Sickening
Man, what a dramatic evening....!
Am such good friend I had totally forgotten about my friend T´s party tonight. Suddenly he called and wondered when I was going to show up and reminded me that I had r.s.v.p´d him that I would. Damn...there I was in tracksuit, working and looking forward to an efficient and calm evening. The complete schlagerextravaganza earlier this week had the best and worse of me and I felt like the alcoholconsumption of that evening was enough to last for the rest of this month at least.
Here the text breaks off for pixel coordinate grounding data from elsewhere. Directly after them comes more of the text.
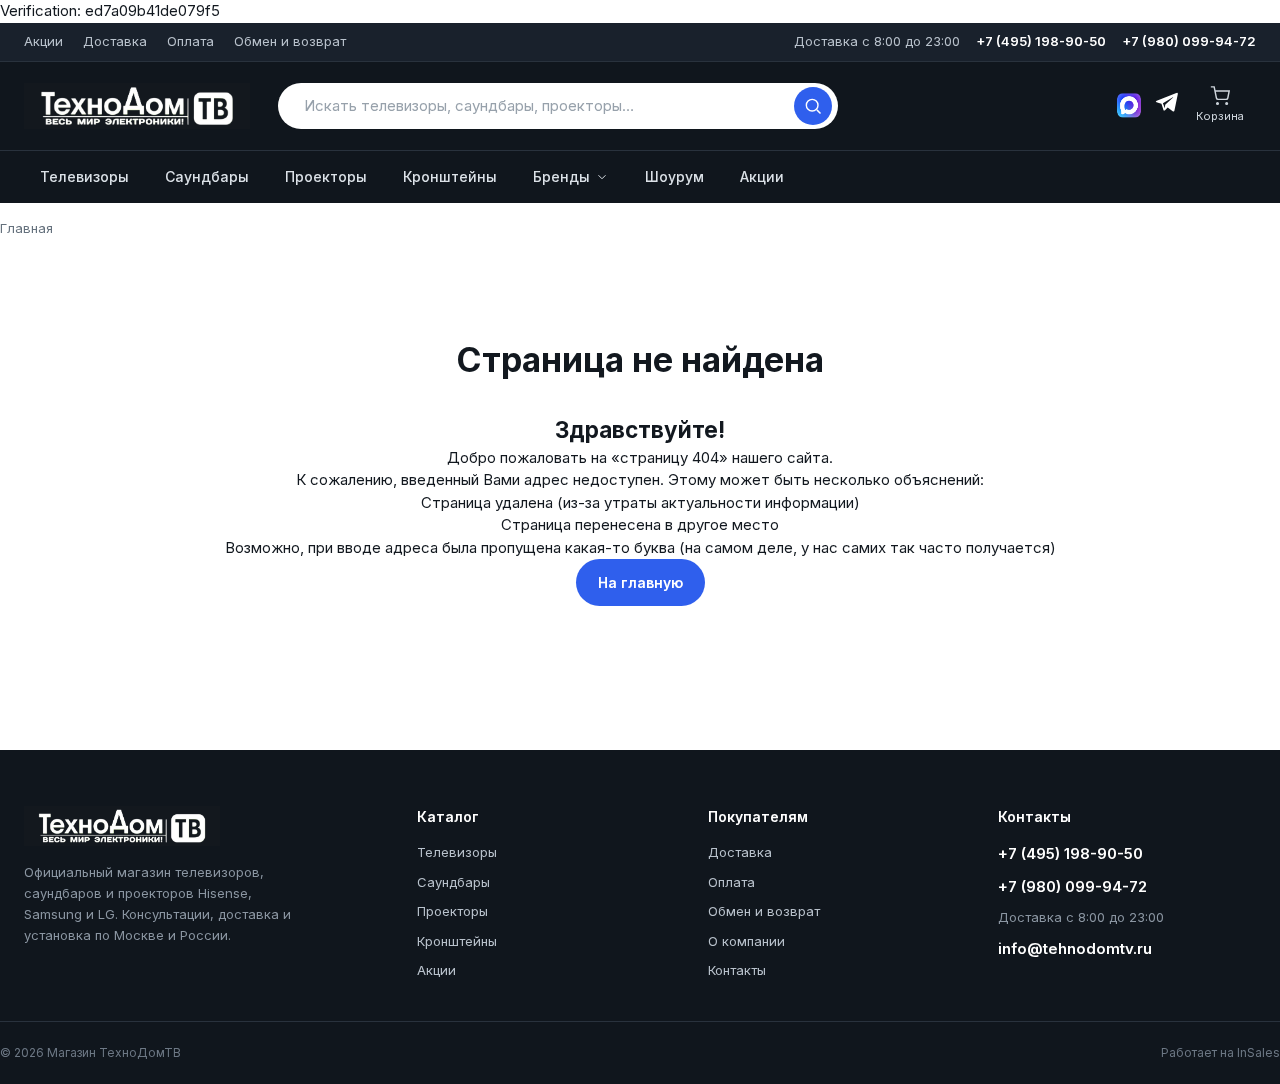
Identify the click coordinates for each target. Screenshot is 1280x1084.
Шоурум (674, 176)
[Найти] (813, 106)
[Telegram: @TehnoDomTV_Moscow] (1165, 106)
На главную (640, 582)
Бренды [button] (561, 176)
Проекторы (326, 176)
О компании (746, 941)
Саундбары (207, 176)
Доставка (115, 41)
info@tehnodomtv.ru (1075, 948)
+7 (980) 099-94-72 (1189, 41)
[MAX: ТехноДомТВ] (1129, 105)
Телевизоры (84, 176)
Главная (26, 228)
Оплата (190, 41)
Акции (43, 41)
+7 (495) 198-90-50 (1041, 41)
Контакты (737, 970)
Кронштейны (450, 176)
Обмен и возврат (290, 41)
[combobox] (545, 105)
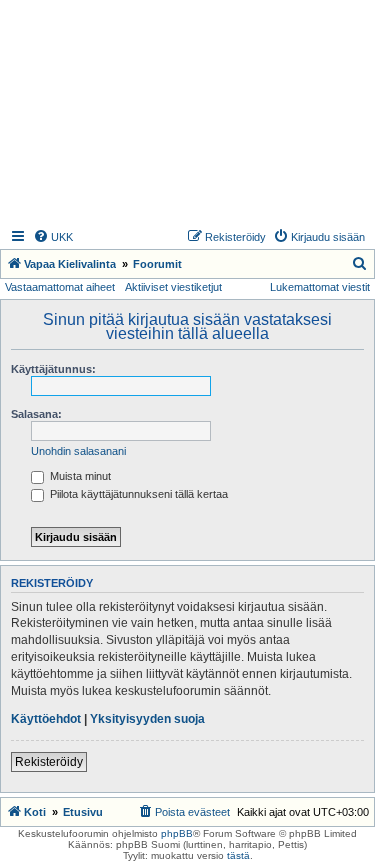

But you don´t just diss a friends party. Specially not a sweetheart as T is and we hadn´t hung out since fall. We actually dated a couple of times but I got myself out of it, I just didn´t feel like committing to someone else but myself for a while. Anyhow, after a quick shower, closet rummage and make up, I was ready to go. Decided I´d just have mineral water the whole evening and stuck to it, since I wasn´t going to get more work done I wanted to feel fresh on sunday morning.
The party was great until this girl suddenly starts talking to me about immigrants. Don´t know what I´ve been irradiating lately, since a lot of people have addressed questions of this type to me. Well, the girl starts asking me stuff like "Do you know why that people [of a certain origin] always behave like that?" and saying stuff like "No wonder they´re always on Efterlyst". A very nice talk. I just listened to her going on with her racist comments soooo obviously trying to provoke me.
Good thing I didn´t have a drink, otherwise she´d probably had a close up of my ringclad uppercut. This time I held my calm, probably because I was so tired I just didn´t have any energy to waste on such a total asshole. When I had enough of her crap I recalled one of my favourite movie quotes ever (many thanks to Brian de Palma & Al Pacino) and to my astonishment I managed to deliver it perfectly!
With a smile I graciously asked her: "You know what? Why don´t you stick your head up your ass and see if it fits?".
I then walked out of the room, thanked T for a nice party and called a cab. T got upset and wanted to know why I was leaving. My answer before I left? "Ask your sweet friend with the blue dress". Total poised dramaqueen. When I was in the cab on my way home he called. Obviously someone had told the stupid asshole in the blue dress that T and I had dated and she had gotten all jealous and acted out on me. When T asked her whattef ' had happened, she´d asked him right up front why he´d dated an "immigrant slut" like me. He had asked her to leave right then and there.
Well, at least I got home in time to curl up in tracksuit and watch Ice-T in Law & Order Special Units. And to get this sickening episode out of my system.
7 Comments:
Im speechless!!
God job though :)
fan vilken bitch!
grr
Uh, for real!!!
Which rock did she crawl out from?!
OMG!!!!
Vem var hon? Var bor hon? Jag vet att jag är över 30, men hmmm... gammal förortsbrutta som man är så sitter ju "kick-butt-generna" kvar. "say hello to my little friend" "POOOOOOOOF"
Jajävlar vilken avart av människa. Helt tragisk och såpass svart(!)sjuk att hon var tvungen att bete sig lågt.
Förkastligt.
Men, men, hade en minst sagt bra anledning att få åka hem igen och så fick jag dessutom säga den där sköna repliken, underbart!
OMG!
Good thing you were cool, calm and collected.
Had it been me I'd kicked her sorry back to the gutter she came from - I sh*t you not!
he he he!
sometimes even bad people are good, cause suddenly you feel so much better. really loved the way you built karma there, not bad for an "immigrant slut".
have fun in london, and there's always a place with for you in my "immigrant crack house" over in oxford.